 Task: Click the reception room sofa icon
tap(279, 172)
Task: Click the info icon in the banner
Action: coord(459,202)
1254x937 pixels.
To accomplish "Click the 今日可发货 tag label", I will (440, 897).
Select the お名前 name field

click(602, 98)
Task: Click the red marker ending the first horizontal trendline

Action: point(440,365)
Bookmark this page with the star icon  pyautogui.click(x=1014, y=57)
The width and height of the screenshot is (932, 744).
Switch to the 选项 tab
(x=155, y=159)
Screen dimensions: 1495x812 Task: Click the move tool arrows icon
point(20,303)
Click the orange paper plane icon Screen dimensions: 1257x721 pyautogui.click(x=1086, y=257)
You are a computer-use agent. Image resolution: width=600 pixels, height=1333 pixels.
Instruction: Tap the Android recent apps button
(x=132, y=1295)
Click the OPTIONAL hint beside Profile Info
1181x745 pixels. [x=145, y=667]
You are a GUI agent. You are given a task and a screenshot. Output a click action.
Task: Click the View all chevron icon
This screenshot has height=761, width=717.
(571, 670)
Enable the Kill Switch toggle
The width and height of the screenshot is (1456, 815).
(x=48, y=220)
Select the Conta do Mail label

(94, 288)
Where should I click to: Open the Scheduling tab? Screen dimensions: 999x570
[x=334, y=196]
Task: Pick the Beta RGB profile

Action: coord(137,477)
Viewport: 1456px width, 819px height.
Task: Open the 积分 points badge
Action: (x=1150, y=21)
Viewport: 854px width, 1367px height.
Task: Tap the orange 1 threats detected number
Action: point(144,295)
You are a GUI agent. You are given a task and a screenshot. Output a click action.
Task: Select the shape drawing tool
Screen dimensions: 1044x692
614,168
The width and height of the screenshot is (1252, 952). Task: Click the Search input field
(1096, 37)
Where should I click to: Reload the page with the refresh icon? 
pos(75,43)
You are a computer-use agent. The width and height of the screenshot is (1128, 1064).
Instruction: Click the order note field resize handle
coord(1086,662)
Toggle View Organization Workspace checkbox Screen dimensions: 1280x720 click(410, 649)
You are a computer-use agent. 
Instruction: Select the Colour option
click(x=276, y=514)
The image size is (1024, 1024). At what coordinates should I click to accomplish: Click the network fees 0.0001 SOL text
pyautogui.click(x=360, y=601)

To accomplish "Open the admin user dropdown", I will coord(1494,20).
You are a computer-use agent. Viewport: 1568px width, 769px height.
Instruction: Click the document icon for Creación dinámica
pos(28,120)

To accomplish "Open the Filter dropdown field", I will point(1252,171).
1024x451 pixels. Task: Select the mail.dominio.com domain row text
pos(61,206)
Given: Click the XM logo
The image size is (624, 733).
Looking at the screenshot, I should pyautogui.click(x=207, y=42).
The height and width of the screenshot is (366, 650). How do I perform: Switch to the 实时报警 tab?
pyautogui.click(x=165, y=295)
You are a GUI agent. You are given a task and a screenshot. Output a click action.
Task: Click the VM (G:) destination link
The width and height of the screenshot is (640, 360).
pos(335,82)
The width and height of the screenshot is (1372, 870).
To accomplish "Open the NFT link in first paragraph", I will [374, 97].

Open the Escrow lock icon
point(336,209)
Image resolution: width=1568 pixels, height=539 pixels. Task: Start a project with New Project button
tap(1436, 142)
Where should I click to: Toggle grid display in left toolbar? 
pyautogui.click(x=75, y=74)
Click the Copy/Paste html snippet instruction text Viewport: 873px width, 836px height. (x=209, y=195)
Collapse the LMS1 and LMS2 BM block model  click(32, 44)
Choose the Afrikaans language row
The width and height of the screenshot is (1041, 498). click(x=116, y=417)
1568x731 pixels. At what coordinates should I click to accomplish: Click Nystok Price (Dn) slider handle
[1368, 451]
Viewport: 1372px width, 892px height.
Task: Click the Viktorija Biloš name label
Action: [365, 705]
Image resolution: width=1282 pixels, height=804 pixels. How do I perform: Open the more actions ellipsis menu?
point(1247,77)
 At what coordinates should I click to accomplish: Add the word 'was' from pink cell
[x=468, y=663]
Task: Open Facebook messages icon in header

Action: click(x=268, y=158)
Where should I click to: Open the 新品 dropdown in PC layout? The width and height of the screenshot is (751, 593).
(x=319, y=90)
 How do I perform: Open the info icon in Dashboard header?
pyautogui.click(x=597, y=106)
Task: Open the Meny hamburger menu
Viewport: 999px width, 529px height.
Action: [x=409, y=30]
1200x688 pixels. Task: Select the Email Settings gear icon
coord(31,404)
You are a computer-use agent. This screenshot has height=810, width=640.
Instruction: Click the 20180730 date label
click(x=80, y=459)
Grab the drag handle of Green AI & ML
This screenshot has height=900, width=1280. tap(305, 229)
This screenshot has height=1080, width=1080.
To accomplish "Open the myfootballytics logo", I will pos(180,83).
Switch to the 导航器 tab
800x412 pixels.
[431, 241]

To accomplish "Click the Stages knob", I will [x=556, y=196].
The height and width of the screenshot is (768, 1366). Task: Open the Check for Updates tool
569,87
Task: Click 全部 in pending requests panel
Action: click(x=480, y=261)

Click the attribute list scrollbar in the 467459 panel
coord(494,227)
----------------
Exercise directions: Each entry above is to be written out exactly.

Task solution:
 Task: Click the reception room sofa icon
tap(279, 172)
Task: Click the info icon in the banner
Action: coord(459,202)
1254x937 pixels.
To accomplish "Click the 今日可发货 tag label", I will (440, 897).
Select the お名前 name field

click(602, 98)
Task: Click the red marker ending the first horizontal trendline

Action: point(440,365)
Bookmark this page with the star icon  pyautogui.click(x=1014, y=57)
The width and height of the screenshot is (932, 744).
Switch to the 选项 tab
(x=155, y=159)
Screen dimensions: 1495x812 Task: Click the move tool arrows icon
point(20,303)
Click the orange paper plane icon Screen dimensions: 1257x721 pyautogui.click(x=1086, y=257)
You are a computer-use agent. Image resolution: width=600 pixels, height=1333 pixels.
Instruction: Tap the Android recent apps button
(x=132, y=1295)
Click the OPTIONAL hint beside Profile Info
1181x745 pixels. [x=145, y=667]
You are a GUI agent. You are given a task and a screenshot. Output a click action.
Task: Click the View all chevron icon
This screenshot has height=761, width=717.
(571, 670)
Enable the Kill Switch toggle
The width and height of the screenshot is (1456, 815).
(x=48, y=220)
Select the Conta do Mail label

(94, 288)
Where should I click to: Open the Scheduling tab? Screen dimensions: 999x570
[x=334, y=196]
Task: Pick the Beta RGB profile

Action: coord(137,477)
Viewport: 1456px width, 819px height.
Task: Open the 积分 points badge
Action: (x=1150, y=21)
Viewport: 854px width, 1367px height.
Task: Tap the orange 1 threats detected number
Action: point(144,295)
You are a GUI agent. You are given a task and a screenshot. Output a click action.
Task: Select the shape drawing tool
Screen dimensions: 1044x692
614,168
The width and height of the screenshot is (1252, 952). Task: Click the Search input field
(1096, 37)
Where should I click to: Reload the page with the refresh icon? 
pos(75,43)
You are a computer-use agent. The width and height of the screenshot is (1128, 1064).
Instruction: Click the order note field resize handle
coord(1086,662)
Toggle View Organization Workspace checkbox Screen dimensions: 1280x720 click(410, 649)
You are a computer-use agent. 
Instruction: Select the Colour option
click(x=276, y=514)
The image size is (1024, 1024). At what coordinates should I click to accomplish: Click the network fees 0.0001 SOL text
pyautogui.click(x=360, y=601)

To accomplish "Open the admin user dropdown", I will coord(1494,20).
You are a computer-use agent. Viewport: 1568px width, 769px height.
Instruction: Click the document icon for Creación dinámica
pos(28,120)

To accomplish "Open the Filter dropdown field", I will point(1252,171).
1024x451 pixels. Task: Select the mail.dominio.com domain row text
pos(61,206)
Given: Click the XM logo
The image size is (624, 733).
Looking at the screenshot, I should pyautogui.click(x=207, y=42).
The height and width of the screenshot is (366, 650). How do I perform: Switch to the 实时报警 tab?
pyautogui.click(x=165, y=295)
You are a GUI agent. You are given a task and a screenshot. Output a click action.
Task: Click the VM (G:) destination link
The width and height of the screenshot is (640, 360).
pos(335,82)
The width and height of the screenshot is (1372, 870).
To accomplish "Open the NFT link in first paragraph", I will [374, 97].

Open the Escrow lock icon
point(336,209)
Image resolution: width=1568 pixels, height=539 pixels. Task: Start a project with New Project button
tap(1436, 142)
Where should I click to: Toggle grid display in left toolbar? 
pyautogui.click(x=75, y=74)
Click the Copy/Paste html snippet instruction text Viewport: 873px width, 836px height. (x=209, y=195)
Collapse the LMS1 and LMS2 BM block model  click(32, 44)
Choose the Afrikaans language row
The width and height of the screenshot is (1041, 498). click(x=116, y=417)
1568x731 pixels. At what coordinates should I click to accomplish: Click Nystok Price (Dn) slider handle
[1368, 451]
Viewport: 1372px width, 892px height.
Task: Click the Viktorija Biloš name label
Action: [365, 705]
Image resolution: width=1282 pixels, height=804 pixels. How do I perform: Open the more actions ellipsis menu?
point(1247,77)
 At what coordinates should I click to accomplish: Add the word 'was' from pink cell
[x=468, y=663]
Task: Open Facebook messages icon in header

Action: click(x=268, y=158)
Where should I click to: Open the 新品 dropdown in PC layout? The width and height of the screenshot is (751, 593).
(x=319, y=90)
 How do I perform: Open the info icon in Dashboard header?
pyautogui.click(x=597, y=106)
Task: Open the Meny hamburger menu
Viewport: 999px width, 529px height.
Action: [x=409, y=30]
1200x688 pixels. Task: Select the Email Settings gear icon
coord(31,404)
You are a computer-use agent. This screenshot has height=810, width=640.
Instruction: Click the 20180730 date label
click(x=80, y=459)
Grab the drag handle of Green AI & ML
This screenshot has height=900, width=1280. tap(305, 229)
This screenshot has height=1080, width=1080.
To accomplish "Open the myfootballytics logo", I will pos(180,83).
Switch to the 导航器 tab
800x412 pixels.
[431, 241]

To accomplish "Click the Stages knob", I will [x=556, y=196].
The height and width of the screenshot is (768, 1366). Task: Open the Check for Updates tool
569,87
Task: Click 全部 in pending requests panel
Action: click(x=480, y=261)

Click the attribute list scrollbar in the 467459 panel
coord(494,227)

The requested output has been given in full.